> Problem
Please locate every line below that contains the word "agent" and copy each of those lines.

> Extracted data
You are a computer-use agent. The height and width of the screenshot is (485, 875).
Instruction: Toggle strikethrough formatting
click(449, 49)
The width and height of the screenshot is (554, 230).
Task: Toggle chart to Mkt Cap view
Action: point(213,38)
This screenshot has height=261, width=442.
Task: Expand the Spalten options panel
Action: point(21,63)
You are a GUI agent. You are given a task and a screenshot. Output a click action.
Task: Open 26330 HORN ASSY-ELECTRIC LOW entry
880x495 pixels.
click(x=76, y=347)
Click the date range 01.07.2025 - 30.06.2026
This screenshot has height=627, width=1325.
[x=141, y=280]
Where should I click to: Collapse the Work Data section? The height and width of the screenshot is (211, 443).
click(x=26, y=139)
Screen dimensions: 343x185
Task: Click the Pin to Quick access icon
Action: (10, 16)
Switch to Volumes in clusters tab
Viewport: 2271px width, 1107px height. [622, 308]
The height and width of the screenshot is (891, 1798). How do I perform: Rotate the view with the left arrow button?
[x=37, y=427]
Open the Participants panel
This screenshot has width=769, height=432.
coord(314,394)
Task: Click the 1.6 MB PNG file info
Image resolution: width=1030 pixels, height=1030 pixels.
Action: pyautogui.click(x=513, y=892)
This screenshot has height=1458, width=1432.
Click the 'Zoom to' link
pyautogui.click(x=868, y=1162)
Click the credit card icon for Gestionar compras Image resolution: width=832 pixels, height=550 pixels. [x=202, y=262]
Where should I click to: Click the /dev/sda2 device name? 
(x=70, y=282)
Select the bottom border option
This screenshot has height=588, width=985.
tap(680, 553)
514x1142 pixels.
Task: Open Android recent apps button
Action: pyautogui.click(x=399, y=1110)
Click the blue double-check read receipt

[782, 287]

> Reply to the task
You are a computer-use agent. The height and width of the screenshot is (485, 875).
You are a GUI agent. You are given a task and a screenshot. Output a click action.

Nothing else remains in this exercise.